A series of Unfortunate Propstrikes

by Bryan with a "Y" Thursday, August 17, 2017 10:32 PM

So today was a crap day. I planned to go to the airport and knock out this genius instructional video but I was sort of tired from being an all around badass plus I totally I forgot to eat dinner.

"Maybe flying will make me feel better." I said to myself.

I thought I will fly to this little uncontrolled field so people aren't looking at me like I am a dumbass while I film myself.

I get out there, start it up. Now I don't know why but for like the first time in a hundred hours I didn't do a big walk around after my preflight like I normally do.

Started to taxi and FOOOMP! this traffic cone goes flying down the ramp!!!

There goes the whole "so people aren't looking at me like I am a dumbass" thing.

It goes maybe 30 yards right through window of a 182. And I mean it shatters it!

I kept thinking "this day can't get any worse".


That is when I realize that there is someone in the 182.

A man and a little Labrador puppy either just landed or were about to go for a flight.

Either way I'm like in a panic.

I shut everything down and walk over to the guy and he is bleeding from his temple.
He is screaming and yelling about lawyers and crap.

I tell him I have a first aid kit in my plane and I am going to get it. "I'll be right back"

I don't know what I was thinking. I just fired up the plane and taxied away.

I guess nobody really realized what had happened because I made my call to the tower and they were all "Tree Six Via Bravo and Alpha."

I took off and flew for awhile feeling terrible and light headed.

Then it started to set in what I had done."I'm such an idiot" I thought. What a dumb decision.

I couldn't believe I would have made the decision to fly on an empty stomach.

Bypassed the IM SAFE thing completely.

I had the auto pilot on because I was flustered and tried to collect myself. I really wanted to film my video on how to be your own safety pilot. I put on the foggles and went through the whole thing and it was really good stuff. I never felt unsafe because the auto pilot was on and I could see traffic on the avedyne.

Then it dawned on me how stupid this was. Instead of hitting record, I hit the power button and didn't film any of it. UGH!!!! Whatever "just go somewhere!" I said.

This is when I looked down and noticed that the auto pilot wasn't engaged. I NEVER TURNED IT ON!!!

I had probably drifted easily 1 to 2 miles off course by now and really had no way of determining where I was. I had a flight bag with sectionals, E6bs, protractors but nobody knows how to use that crap. It's all just for show.

I grabbed the FAR AIM to see if it had any location references in it. Let's be honest, I maybe read half a page before I just decided it wasn't worth it.
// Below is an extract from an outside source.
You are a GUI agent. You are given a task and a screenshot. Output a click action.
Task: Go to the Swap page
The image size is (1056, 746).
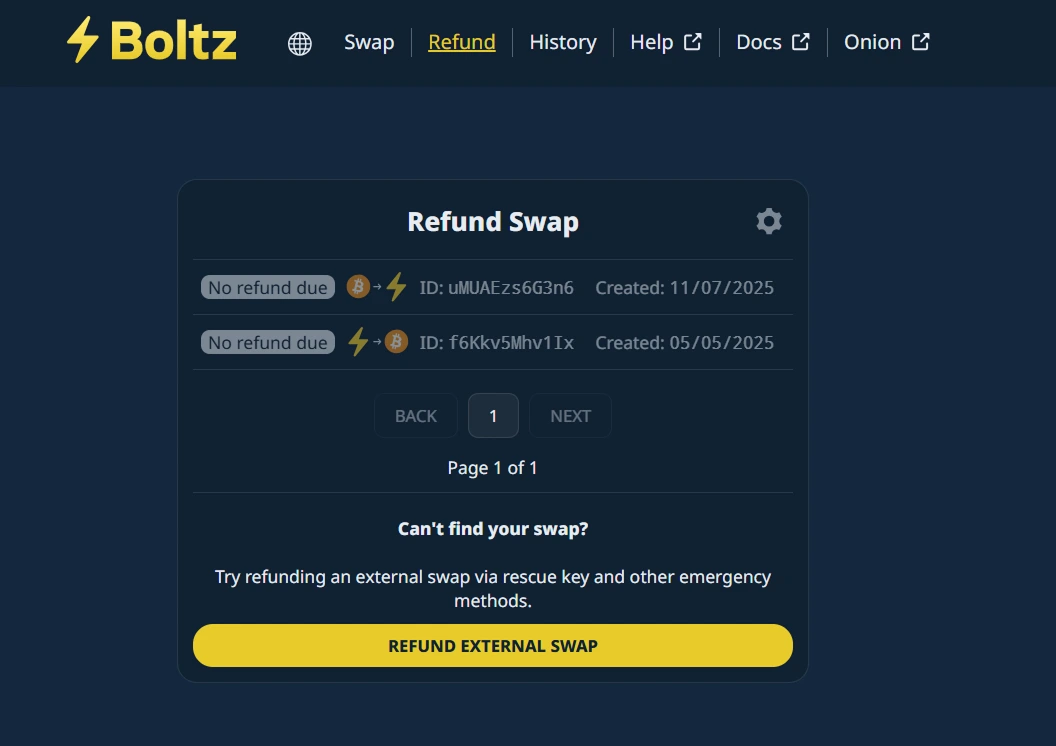click(x=369, y=42)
Now I am hungry, I am lost, Probably a murderer. I am sure there is a little dog licking the cold dead face of his pilot on the ramp.

I decide this journey has to stop.

I decide to head to an airport where I used to go for BBQ and call the authorities and let them know what happened.

I manage to get there and land.

The BBQ lady is picking up a couple that flew in and she looks at me and says "I got room for one more."

Well... It is good BBQ so I go.

The brisket was awesome. Funny how a little food in your belly changes everything.

I decided since I am going to lose my license and go to jail, I better fly home and deal with what's coming.

I fly back to KDTO and land my plane.

I can still see the 182 with the cone still in the windshield.
The man is there and he is talking to 3 people. One has a badge. He starts pointing at me.

I know I am screwed so I taxi over.

I am taxiing and all of the sudden FOOMP!! "AAAG My prop hit something!".

A little Labrador puppy goes flying like 30 yards down the ramp and right into the windshield of a King Air.

There were pieces of that little puppy everywhere.

Sure enough, a guy comes climbing out of the king air with a rare, albino, Jamaican seeing-eye deer.
His forehead is bleeding. He starts screaming. I said "Hold on, I have a kit in my plane with bandages. I'll go get it. Be right back!"

So here I am... Circling over north Dallas. I have a few hours of fuel remaining and nowhere to go.
It is starting to get dark though and I am once again getting hungry.

This really sucks. And I know when I land, that deer is going flying into the windshield of a 737.

What a really bad day this has been.

And I still have a huge mess to deal with once I land. I can't even imagine how you clean puppy  off a propeller.